Well I'm sorry, but sobriety is going to cost you your car, he says. Well if I give you my car, how am I going to get to my job? He says
no, no, no, no, no, no sobriety cost you your job. Well, wait, if I give you my job, how am I going to pay for my house? How do you have a house? I thought you were the cardboard box down by the railroad. I didn't know you had a house. Your list is completely out of date. No, no, no sobriety cost to your house. Because what about my wife and my kids? A family? That's right. You have a family. Yes, yes, yes. No sobriety is going to cost you your family because. But if I give you all that, what good is my life? And God goes, That's right,
sobriety costs you your life.
And the alcoholic, because he's at that magic moment of surrender, is willing to give his God his money in his car and his house and his wife and his kids and his job and his life.
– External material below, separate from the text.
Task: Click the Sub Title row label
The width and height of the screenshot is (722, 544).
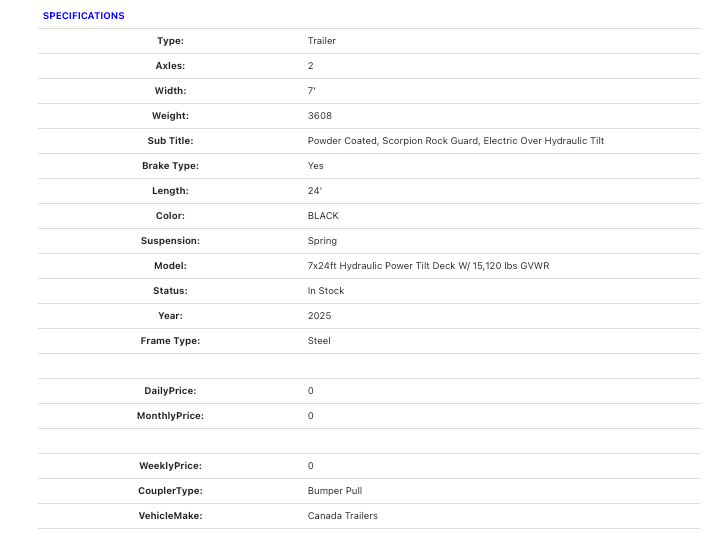Action: click(170, 141)
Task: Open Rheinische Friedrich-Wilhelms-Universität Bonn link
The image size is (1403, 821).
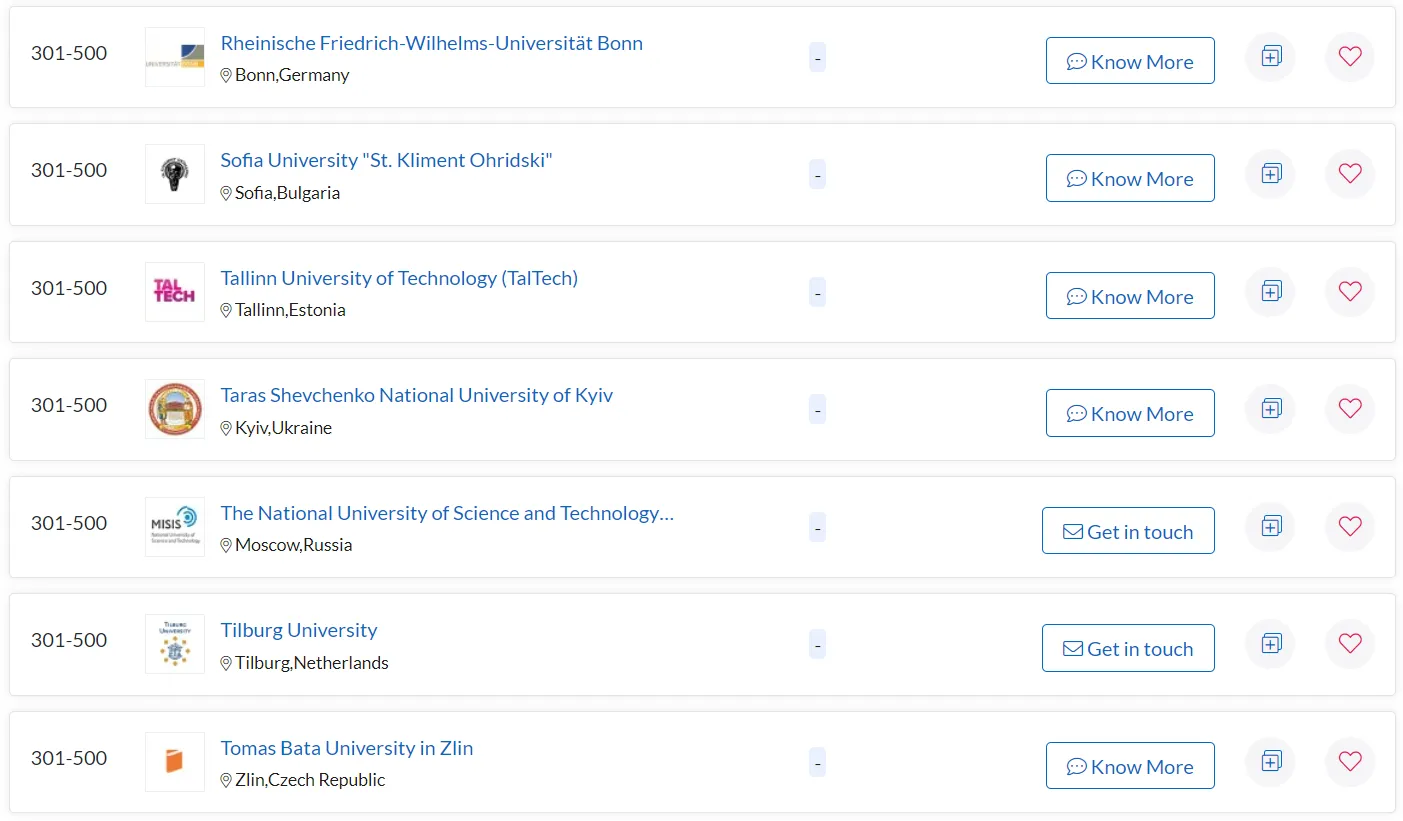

And his daddy gives him some pride and he looks deep in the eye and he says, all right, I'm going to give you your money back. But it's not your money anymore. It's my money. You get to spend it for me. We give you a car back. It's not your car anymore. It's my car. You may have a Mercedes-Benz, but you better Scotch guard that puppy. Because I want drunks capable of throwing up in it. Because if you've got a car too good to throw up on, you've got a car too good for a sober alcohol. It's not your car, it's my,
but you're going to drive it for me. I'm gonna give you a job. That's not your job anymore. It's not about being important or doing anything other than being something like me to the people you work with because it's not your job. It's my job, but you're going to work it for me. I'm going to give your house back. It's not your house anymore, it's my home, but you get to live in it for me. I'm going to give you your family back. And based on your behavior, they have a right never to talk to you ever again. But I'm going to give them back to you because it's not your family, it's my family. You get to take care of them for me. I give you your life back and it's never your life ever again. It's my life, but you get to live it for me.
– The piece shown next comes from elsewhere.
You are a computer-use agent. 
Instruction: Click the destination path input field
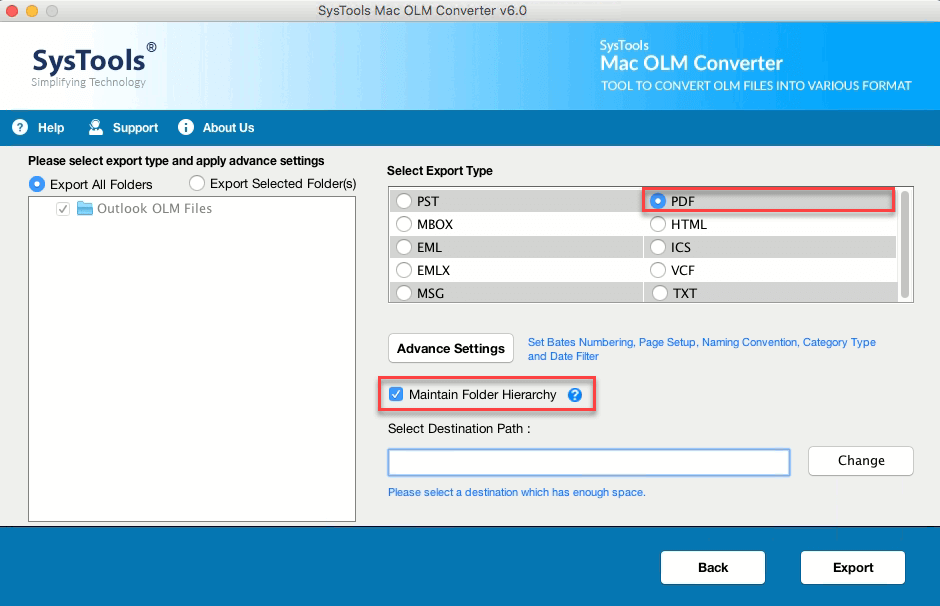tap(589, 461)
That's the deal, I believe a loving God cuts with all of us in the third step. You know, Alcoholics Anonymous is so much about for me, not caught cursing the darkness anymore, but just simply lighting a candle one at a time, 1 newcomer at a time, one meeting at a time, one day at a time without having to retreat back into that chaos of drinking just to breathe in and out and be able to tolerate the world. Thank you so much. Please keep coming back.